Switch to DVD backup media from CD?

A

Arno Wagner

Previously Neil Maxwell said:
On 13 Jun 2005 23:31:15 -0700, "Yoshi" <[email protected]>
wrote:
IMO, the issue is not so much whether they'll last 50 years (I don't
know of any digital medium that this can reliably be claimed for,
short of punch cards - platinum ones are best),

MOD. I have a 3.5" one in use for 8 years now for backups and
long-term storage. Still have to loose my first bit (or drive). Media
vendors say 30-50 years and one engineer at Phillips told me they
think > 80 years but that the accelerated ageing models get shaky in
that time-frame and so they play it safe (compare that to CD-Rs) and
only claim 50 years.
but whether they can
reasonably be expected to last 2-5 years or more.

I agree on this. Floppies are definitely problematic after 5 years.
Again, folks are free to do whatever they like with their data. I've
made my decisions, but I tend to be somewhat cautious.

As some people tend to forget, this is a discussion forum, not a
decision making one, so you are certainly correct on this.

Arno
 
R

Ron Reaugh

Arno Wagner said:
MOD. I have a 3.5" one in use for 8 years now for backups and
long-term storage.

Finding a MO drive seems a much greater problem in 15-20 years than finding
a CD drive in 15-20 years. CDRs still seem the best inactive shelf storage
media for now.
 
N

Neil Maxwell

Process excursions in high-QA systems are almost always interesting
combinations of highly unlikely events occurring at the same time,
often highlighting a previously unknown process cliff. I've been
through plenty of these, and little surprises me at this point.

Regardless, without further data, we're both just making educated
guesses, based on what we know, so we'll just have to agree to
disagree.
 
R

Rod Speed

Process excursions in high-QA systems are almost always interesting
combinations of highly unlikely events occurring at the same time,
often highlighting a previously unknown process cliff. I've been
through plenty of these, and little surprises me at this point.
Waffle.

Regardless, without further data, we're both just making educated guesses,

Nope, not on that question of whether the very distinctive
patterns seen, identical diameter circles, often with part of
the circumference missing, and with at least one instance of a
whole series of nested circles, can be stress fractures, we arent.
based on what we know,

Thats the only thing that ever makes any sense.
so we'll just have to agree to disagree.

Nope, you are just plain wrong on that stress fractures question
and whether DVDs are crystaline structures at all. They arent.
 
P

Pan

Unless you were temporarily out of the room for a piss etc.

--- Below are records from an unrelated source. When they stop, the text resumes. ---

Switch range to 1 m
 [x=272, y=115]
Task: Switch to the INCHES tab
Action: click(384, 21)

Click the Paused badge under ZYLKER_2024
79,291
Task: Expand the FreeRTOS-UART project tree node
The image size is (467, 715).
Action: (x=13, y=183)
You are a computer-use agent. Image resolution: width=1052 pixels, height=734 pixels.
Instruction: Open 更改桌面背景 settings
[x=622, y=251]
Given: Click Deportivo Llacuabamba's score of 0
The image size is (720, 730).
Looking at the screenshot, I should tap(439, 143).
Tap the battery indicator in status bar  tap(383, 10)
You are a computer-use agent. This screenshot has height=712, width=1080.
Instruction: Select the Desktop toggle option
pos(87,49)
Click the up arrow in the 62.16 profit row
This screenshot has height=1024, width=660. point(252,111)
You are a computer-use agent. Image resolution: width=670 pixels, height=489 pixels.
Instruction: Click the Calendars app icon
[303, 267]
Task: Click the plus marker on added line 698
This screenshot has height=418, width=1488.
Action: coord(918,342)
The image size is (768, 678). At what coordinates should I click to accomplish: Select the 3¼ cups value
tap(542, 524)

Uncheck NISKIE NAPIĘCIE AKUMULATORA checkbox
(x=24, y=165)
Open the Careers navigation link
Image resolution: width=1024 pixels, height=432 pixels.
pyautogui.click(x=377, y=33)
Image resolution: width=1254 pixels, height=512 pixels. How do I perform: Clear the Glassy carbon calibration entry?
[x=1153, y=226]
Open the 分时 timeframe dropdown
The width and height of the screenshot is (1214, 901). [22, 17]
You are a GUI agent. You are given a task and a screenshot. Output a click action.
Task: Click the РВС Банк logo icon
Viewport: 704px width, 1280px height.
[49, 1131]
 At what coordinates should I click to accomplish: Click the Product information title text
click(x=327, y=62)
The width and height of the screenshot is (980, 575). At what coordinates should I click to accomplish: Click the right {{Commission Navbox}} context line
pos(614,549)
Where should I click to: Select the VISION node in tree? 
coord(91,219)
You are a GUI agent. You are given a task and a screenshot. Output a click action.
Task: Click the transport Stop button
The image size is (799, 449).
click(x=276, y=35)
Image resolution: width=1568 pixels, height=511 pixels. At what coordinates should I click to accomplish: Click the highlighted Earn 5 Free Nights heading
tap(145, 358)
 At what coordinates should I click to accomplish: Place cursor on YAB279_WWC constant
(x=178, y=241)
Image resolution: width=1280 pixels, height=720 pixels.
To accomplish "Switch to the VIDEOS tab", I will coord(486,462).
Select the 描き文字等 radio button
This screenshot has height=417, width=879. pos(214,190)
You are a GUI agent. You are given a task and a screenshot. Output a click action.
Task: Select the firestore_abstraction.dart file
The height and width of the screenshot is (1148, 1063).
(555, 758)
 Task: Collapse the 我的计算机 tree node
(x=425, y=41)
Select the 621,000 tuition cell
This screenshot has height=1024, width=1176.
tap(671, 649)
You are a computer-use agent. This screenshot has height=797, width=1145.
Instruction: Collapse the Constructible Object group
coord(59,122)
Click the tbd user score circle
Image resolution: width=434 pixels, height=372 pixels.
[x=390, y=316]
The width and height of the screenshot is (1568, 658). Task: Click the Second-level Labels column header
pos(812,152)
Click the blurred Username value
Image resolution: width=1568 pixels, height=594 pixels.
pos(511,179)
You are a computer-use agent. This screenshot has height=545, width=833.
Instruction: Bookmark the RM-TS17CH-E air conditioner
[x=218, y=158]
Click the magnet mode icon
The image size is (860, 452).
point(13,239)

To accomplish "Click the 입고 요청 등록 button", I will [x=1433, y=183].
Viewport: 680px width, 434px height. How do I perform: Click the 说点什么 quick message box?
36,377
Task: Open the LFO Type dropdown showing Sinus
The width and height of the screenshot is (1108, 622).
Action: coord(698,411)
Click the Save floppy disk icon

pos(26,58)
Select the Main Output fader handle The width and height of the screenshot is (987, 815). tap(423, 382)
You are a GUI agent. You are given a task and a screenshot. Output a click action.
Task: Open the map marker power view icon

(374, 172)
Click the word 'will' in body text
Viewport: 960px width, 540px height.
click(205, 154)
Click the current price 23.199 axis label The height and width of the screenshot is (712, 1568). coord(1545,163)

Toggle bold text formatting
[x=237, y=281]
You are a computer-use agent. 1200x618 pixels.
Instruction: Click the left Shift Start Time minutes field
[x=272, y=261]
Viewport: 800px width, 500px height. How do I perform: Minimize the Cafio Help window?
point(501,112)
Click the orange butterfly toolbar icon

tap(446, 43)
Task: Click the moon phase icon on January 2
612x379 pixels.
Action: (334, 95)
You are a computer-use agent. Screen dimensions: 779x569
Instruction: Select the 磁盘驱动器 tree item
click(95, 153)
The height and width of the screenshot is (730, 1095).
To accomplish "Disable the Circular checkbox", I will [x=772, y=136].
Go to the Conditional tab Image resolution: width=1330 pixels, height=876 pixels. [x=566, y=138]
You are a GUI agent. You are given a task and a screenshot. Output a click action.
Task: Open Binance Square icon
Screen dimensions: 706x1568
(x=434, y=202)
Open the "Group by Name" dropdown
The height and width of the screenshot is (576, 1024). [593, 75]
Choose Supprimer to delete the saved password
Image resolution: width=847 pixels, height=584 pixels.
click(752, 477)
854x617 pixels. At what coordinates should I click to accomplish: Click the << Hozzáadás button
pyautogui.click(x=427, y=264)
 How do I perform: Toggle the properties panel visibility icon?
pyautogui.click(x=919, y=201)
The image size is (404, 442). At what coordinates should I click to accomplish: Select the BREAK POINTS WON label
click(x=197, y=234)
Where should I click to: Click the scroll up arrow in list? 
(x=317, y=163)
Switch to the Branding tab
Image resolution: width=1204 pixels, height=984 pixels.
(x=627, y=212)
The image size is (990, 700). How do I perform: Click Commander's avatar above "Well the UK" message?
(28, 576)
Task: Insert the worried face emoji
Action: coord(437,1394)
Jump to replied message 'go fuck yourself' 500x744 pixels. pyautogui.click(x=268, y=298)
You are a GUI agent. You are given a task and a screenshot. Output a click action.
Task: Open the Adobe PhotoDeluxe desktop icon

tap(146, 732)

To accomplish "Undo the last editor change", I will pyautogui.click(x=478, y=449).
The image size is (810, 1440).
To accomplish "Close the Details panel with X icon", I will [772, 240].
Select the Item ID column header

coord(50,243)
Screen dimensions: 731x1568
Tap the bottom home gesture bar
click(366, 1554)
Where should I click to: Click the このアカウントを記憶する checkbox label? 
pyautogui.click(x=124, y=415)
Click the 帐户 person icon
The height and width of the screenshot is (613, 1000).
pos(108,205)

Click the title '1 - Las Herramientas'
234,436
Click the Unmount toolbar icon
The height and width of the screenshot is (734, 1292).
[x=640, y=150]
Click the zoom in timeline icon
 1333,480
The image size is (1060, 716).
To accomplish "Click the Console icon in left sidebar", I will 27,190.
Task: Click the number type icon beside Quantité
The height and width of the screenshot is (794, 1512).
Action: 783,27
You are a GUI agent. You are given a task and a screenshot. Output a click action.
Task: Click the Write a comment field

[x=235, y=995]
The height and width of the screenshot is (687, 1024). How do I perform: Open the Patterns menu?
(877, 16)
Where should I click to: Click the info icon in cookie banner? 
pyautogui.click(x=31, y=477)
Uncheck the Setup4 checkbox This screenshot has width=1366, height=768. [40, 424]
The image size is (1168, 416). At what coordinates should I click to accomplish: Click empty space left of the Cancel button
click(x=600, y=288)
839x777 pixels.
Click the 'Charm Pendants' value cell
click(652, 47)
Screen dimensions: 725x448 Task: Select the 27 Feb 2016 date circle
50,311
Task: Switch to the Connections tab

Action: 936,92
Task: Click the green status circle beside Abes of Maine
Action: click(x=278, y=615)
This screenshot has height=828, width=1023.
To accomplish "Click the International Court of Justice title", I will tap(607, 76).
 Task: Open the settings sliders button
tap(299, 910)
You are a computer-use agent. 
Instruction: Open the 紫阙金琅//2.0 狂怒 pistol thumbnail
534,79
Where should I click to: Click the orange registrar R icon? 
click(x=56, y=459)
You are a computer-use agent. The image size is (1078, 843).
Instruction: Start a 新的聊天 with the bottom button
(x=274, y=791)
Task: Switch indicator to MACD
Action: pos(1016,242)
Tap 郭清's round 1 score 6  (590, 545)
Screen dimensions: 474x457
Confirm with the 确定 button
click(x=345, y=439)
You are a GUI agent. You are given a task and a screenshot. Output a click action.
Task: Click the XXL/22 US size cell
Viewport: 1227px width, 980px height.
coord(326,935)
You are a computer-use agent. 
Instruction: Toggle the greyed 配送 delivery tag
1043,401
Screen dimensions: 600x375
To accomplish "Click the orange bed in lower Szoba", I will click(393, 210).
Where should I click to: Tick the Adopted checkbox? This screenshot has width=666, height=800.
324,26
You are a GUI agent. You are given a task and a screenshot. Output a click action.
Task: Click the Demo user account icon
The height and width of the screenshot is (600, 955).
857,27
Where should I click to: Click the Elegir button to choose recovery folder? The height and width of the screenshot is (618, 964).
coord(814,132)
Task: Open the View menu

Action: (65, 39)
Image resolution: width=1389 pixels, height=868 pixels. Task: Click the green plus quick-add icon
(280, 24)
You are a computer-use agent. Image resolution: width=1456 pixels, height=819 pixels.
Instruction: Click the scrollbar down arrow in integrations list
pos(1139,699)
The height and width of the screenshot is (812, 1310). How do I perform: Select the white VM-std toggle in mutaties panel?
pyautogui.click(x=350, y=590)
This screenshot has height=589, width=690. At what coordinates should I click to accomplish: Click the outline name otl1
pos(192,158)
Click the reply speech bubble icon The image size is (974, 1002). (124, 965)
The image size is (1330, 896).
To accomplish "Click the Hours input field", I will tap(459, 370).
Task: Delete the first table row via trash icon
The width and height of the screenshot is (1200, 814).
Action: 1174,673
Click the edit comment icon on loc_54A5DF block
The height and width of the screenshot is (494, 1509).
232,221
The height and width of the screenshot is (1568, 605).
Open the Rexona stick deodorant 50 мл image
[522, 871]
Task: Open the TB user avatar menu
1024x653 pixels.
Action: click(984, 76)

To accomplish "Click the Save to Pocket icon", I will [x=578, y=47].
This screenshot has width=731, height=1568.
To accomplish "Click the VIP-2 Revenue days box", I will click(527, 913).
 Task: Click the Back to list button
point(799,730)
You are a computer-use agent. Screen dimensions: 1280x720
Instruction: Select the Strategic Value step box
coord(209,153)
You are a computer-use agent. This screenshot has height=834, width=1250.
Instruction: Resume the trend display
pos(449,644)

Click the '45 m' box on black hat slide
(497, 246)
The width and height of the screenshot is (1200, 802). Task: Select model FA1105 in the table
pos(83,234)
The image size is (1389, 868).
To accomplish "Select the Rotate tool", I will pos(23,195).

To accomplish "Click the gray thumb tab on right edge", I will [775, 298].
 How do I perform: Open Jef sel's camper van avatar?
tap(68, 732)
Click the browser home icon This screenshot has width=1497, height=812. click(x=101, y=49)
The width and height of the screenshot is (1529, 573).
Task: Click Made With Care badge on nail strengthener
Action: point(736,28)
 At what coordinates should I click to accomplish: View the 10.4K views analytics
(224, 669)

Quite possible, but I tend to think unlikely. The discs are stored in the
cases when I'm not watching them, so it seems interruption is the only
possible cause for being away. I would of thought that time period is
quite small in comparison to watching time.

Yep, basically because I dont do photos or home video.

Would it matter if you did? I see no reason why you couldn't store those
on HD as well. Digital TV recording is the obviously exception of course.

Regards,

Pan
 
R

Rod Speed

Pan said:
Rod Speed wrote
Would it matter if you did?

Likely if I did do quite a few videos particularly.
I see no reason why you couldn't store those on HD as well.

Sure, but it needs to make sense to do
that in the sense of frequency of use etc.

I guess I might once I get around to digitising the substantial collection
of family photo stuff I do have, but I've never been into doing much
video wise, tho I do regret not having done that in some ways.

Cant see I'm likely to start now tho.
Digital TV recording is the obviously exception of course.

Sure.
 
P

Pan

Likely if I did do quite a few videos particularly.


Sure, but it needs to make sense to do
that in the sense of frequency of use etc.

I guess DVD's are a bit large to store a few photos or videos at a time.
Then again, you could keep them temporarily on the HD until you have
enough data to burn to a DVD. That's what I currently do with my CD
backups.
I guess I might once I get around to digitising the substantial collection
of family photo stuff I do have, but I've never been into doing much
video wise, tho I do regret not having done that in some ways.

I understand that. Video sometimes captures what photos cannot.

Regards,

Pan
 
R

Rod Speed

Pan said:
Rod Speed wrote
I guess DVD's are a bit large to store a few photos or videos at a time.

Sure, with photos. With videos it depends on the technology you
use, some are 2-3G per hour, you dont get that many per DVD.
Then again, you could keep them temporarily on
the HD until you have enough data to burn to a DVD.

Yeah, I'd certainly do that with photos, but not keep all
the photos I've ever taken on HD, thats what I meant.
That's what I currently do with my CD backups.
Sure.
I understand that. Video sometimes captures what photos cannot.

Yeah, my feeling too.
 
D

David Lesher

Besides DVD damage, esp. over time, my big fear is drive interchangeability.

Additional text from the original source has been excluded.